### Your instructions
A single stretch of the material below is to be transcribed exactly, starting at the line with "Home Page (530, 24)" and ending after the line with "Fairfirst Health Portal (459, 2291)".

### Entries supplied
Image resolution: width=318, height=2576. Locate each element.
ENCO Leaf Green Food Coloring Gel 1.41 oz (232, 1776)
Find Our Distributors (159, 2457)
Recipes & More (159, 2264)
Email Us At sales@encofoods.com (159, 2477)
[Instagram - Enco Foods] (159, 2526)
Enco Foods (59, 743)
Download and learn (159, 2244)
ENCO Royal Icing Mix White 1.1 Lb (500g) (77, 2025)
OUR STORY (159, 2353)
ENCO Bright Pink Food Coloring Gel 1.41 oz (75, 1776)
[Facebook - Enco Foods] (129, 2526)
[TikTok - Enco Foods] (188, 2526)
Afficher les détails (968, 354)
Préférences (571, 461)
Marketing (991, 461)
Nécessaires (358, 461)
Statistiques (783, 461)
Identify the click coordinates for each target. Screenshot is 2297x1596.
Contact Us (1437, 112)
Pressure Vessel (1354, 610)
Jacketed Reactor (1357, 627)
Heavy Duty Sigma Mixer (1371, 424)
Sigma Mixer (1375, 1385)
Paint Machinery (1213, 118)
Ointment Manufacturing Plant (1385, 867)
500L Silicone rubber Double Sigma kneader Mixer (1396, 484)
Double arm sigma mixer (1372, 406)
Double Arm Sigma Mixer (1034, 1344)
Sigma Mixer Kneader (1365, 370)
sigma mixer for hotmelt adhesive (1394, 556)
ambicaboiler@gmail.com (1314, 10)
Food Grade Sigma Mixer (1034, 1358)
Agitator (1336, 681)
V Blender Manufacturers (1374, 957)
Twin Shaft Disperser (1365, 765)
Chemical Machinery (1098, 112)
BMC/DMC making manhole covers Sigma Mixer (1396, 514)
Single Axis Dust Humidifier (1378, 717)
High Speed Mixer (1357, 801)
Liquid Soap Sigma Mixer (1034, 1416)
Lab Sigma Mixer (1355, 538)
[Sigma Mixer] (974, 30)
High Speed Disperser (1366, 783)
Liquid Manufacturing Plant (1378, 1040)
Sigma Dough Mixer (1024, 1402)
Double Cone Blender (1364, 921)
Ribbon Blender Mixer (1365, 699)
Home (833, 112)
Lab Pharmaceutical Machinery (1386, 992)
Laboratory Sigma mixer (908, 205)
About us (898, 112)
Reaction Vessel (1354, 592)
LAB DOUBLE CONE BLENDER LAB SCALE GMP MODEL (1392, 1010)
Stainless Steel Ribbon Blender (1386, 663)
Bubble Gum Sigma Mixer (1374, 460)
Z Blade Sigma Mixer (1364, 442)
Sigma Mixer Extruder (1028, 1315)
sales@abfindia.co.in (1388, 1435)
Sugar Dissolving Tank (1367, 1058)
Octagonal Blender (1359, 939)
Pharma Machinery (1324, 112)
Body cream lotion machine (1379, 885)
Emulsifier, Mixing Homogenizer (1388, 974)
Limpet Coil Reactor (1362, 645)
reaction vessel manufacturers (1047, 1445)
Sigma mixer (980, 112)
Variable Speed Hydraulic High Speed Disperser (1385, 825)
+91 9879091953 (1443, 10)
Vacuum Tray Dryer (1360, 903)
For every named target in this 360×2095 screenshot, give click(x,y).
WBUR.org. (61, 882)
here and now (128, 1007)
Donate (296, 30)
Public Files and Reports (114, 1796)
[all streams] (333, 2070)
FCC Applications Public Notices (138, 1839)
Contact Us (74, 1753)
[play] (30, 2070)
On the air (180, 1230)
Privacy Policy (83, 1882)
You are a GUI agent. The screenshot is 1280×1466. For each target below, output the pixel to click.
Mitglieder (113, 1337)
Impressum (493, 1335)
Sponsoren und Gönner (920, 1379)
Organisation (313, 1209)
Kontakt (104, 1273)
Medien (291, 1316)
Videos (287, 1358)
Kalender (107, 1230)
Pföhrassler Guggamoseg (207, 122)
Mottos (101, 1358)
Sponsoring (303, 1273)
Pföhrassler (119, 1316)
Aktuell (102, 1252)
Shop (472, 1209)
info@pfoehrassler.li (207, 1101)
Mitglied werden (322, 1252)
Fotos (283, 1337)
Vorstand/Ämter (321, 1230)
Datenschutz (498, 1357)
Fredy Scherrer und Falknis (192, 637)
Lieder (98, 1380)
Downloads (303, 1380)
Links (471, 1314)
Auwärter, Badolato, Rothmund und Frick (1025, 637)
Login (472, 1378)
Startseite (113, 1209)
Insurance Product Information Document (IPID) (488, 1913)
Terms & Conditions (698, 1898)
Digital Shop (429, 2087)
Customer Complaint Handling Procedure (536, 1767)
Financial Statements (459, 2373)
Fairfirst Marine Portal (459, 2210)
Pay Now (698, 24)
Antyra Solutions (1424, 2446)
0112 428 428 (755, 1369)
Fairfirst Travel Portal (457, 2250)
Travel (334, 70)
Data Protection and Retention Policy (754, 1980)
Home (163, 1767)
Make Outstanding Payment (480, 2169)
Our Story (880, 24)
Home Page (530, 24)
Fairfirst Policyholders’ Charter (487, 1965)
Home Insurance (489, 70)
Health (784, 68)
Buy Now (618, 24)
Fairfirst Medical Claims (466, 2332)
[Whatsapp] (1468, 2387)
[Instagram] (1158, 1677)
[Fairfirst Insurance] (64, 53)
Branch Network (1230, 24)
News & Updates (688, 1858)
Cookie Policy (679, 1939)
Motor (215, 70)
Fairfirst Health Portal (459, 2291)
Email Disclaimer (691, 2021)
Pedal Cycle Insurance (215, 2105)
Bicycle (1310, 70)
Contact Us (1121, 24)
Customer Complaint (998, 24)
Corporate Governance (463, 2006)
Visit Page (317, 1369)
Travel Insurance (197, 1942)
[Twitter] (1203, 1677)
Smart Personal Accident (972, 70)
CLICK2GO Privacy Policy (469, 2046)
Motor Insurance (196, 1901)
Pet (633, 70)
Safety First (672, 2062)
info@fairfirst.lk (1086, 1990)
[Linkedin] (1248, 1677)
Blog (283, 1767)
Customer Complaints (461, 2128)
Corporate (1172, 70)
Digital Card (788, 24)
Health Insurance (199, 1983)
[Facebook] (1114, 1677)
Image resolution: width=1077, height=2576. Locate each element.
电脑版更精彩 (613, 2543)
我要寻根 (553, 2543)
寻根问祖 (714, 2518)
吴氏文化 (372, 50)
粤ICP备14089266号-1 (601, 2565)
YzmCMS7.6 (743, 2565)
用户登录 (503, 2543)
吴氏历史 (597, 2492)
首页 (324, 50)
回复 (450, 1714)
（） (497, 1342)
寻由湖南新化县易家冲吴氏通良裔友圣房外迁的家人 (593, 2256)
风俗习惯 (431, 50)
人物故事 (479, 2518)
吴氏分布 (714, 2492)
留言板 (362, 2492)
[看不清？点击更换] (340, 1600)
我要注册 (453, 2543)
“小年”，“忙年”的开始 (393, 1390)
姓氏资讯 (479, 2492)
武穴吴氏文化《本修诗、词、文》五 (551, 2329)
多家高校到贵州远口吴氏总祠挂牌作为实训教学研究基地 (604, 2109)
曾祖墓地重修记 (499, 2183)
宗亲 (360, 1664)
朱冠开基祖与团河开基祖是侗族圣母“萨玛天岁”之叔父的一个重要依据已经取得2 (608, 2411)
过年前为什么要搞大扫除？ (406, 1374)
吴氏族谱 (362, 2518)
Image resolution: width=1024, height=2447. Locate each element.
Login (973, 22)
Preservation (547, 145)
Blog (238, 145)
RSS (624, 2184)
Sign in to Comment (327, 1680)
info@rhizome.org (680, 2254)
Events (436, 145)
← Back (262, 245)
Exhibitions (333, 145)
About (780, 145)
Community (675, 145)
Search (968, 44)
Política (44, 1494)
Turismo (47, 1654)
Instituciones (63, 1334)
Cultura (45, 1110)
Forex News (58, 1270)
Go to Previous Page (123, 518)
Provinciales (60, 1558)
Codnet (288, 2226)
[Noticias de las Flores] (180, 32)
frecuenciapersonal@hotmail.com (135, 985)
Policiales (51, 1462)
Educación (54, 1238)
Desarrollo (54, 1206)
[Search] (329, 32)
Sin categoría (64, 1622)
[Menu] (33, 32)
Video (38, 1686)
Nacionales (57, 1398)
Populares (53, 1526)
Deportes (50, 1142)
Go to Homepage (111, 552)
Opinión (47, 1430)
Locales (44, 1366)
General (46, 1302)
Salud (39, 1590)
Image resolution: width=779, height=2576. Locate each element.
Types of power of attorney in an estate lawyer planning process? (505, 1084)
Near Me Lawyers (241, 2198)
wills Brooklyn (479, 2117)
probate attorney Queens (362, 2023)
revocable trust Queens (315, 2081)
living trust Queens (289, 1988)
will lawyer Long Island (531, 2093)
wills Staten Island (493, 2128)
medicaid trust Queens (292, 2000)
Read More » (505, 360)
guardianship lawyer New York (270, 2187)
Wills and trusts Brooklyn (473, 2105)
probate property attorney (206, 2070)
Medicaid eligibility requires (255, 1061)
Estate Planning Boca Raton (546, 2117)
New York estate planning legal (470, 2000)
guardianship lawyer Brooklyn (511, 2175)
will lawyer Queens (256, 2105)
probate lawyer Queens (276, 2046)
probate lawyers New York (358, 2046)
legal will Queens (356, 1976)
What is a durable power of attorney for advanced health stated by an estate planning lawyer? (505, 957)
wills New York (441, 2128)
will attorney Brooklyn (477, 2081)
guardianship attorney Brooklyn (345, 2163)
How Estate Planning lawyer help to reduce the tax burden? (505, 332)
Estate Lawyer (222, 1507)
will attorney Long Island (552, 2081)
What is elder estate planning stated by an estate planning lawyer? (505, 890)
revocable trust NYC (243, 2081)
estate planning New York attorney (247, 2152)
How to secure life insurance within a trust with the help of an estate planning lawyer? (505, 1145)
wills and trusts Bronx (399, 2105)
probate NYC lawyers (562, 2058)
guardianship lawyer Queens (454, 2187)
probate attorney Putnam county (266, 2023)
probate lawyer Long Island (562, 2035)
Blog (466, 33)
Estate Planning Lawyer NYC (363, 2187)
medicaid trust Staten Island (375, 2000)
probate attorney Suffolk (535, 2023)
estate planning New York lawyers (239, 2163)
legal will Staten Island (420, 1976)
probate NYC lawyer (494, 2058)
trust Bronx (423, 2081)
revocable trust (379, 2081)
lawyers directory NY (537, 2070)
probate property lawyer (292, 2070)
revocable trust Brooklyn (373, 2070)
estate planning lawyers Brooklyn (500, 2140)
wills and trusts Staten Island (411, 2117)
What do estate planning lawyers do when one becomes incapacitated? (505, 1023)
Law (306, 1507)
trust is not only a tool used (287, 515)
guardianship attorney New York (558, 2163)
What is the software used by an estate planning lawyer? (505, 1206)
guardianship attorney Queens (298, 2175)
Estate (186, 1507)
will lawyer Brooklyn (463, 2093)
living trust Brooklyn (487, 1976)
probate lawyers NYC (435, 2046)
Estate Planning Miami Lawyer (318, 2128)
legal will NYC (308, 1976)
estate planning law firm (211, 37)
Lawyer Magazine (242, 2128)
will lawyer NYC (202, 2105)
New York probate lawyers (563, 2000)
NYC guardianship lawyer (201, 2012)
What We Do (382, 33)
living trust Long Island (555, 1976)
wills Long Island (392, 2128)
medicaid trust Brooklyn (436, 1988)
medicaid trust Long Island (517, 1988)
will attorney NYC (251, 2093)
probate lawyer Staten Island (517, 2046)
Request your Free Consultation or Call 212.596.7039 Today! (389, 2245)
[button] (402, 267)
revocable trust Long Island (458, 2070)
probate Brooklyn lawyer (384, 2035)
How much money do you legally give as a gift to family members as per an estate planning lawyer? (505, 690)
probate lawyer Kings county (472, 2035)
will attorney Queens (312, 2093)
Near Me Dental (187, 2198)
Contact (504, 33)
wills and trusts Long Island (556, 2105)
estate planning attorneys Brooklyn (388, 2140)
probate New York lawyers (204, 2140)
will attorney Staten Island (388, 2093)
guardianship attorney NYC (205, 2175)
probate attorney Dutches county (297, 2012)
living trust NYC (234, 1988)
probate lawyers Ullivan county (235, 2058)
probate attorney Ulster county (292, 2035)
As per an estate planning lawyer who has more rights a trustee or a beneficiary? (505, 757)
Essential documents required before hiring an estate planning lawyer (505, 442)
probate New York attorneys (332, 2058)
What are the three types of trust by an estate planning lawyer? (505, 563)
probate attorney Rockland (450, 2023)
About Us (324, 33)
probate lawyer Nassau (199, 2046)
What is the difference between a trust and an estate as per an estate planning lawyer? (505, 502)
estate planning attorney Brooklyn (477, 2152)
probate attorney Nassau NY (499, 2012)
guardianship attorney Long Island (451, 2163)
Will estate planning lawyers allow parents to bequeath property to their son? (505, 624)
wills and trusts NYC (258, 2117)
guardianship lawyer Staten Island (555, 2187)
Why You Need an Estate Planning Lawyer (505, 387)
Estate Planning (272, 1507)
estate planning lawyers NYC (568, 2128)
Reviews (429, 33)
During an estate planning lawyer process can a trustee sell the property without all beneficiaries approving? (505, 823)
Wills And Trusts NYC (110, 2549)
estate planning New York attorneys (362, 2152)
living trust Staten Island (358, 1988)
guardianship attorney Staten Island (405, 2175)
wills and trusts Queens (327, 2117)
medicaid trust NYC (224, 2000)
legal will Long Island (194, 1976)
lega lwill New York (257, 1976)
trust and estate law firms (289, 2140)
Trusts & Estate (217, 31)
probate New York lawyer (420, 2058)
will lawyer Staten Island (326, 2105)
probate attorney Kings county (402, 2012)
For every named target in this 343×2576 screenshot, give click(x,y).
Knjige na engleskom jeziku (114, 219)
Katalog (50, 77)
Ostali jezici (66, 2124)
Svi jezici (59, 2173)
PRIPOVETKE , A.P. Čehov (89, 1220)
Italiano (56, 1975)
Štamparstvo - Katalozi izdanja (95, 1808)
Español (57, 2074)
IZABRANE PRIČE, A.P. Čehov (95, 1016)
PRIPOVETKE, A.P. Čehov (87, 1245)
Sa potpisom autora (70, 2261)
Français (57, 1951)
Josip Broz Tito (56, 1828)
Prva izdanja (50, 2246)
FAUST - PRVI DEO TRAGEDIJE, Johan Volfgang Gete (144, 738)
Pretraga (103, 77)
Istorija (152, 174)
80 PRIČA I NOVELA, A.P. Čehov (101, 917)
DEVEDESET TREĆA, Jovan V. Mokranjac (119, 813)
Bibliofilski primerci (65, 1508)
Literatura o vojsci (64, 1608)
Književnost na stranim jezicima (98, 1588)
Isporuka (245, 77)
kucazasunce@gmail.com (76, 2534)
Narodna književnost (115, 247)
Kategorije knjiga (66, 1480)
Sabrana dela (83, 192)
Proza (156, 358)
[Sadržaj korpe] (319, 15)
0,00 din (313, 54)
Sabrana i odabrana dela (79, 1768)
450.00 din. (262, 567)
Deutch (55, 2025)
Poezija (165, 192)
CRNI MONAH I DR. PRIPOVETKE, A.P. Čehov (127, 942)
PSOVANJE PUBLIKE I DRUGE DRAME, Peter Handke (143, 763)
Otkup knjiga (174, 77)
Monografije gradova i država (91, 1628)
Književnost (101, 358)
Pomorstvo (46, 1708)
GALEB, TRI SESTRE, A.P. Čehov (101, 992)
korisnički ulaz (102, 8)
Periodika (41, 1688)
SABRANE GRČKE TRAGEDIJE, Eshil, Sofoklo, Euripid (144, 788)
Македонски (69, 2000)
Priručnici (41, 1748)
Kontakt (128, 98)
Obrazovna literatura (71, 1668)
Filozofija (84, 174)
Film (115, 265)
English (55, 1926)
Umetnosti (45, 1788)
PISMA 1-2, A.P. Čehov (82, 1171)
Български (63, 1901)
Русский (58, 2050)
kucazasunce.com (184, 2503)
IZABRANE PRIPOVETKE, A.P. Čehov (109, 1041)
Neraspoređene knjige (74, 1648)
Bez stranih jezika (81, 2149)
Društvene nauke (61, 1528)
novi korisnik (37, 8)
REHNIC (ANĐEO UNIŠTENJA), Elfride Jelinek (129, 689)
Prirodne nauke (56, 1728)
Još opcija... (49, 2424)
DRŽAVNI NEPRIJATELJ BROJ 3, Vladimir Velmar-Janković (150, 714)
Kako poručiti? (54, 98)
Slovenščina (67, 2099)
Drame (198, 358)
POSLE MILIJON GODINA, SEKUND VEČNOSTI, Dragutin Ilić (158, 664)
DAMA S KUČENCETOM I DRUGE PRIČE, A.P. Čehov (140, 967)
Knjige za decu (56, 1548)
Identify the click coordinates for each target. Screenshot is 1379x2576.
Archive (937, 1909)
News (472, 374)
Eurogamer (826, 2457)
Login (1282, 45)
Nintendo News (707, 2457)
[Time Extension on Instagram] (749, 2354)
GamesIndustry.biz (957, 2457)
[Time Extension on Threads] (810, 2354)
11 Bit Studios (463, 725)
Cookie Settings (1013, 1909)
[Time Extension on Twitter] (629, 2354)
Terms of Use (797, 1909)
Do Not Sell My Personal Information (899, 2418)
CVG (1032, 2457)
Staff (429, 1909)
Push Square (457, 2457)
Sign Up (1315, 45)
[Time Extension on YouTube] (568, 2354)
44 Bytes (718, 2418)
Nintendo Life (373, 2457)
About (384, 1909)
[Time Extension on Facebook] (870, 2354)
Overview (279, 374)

### Written solution
Home Page (530, 24)
Fairfirst Policyholders’ Charter (487, 1965)
Home Insurance (489, 70)
Health (784, 68)
Buy Now (618, 24)
Fairfirst Medical Claims (466, 2332)
[Whatsapp] (1468, 2387)
[Instagram] (1158, 1677)
[Fairfirst Insurance] (64, 53)
Branch Network (1230, 24)
News & Updates (688, 1858)
Cookie Policy (679, 1939)
Motor (215, 70)
Fairfirst Health Portal (459, 2291)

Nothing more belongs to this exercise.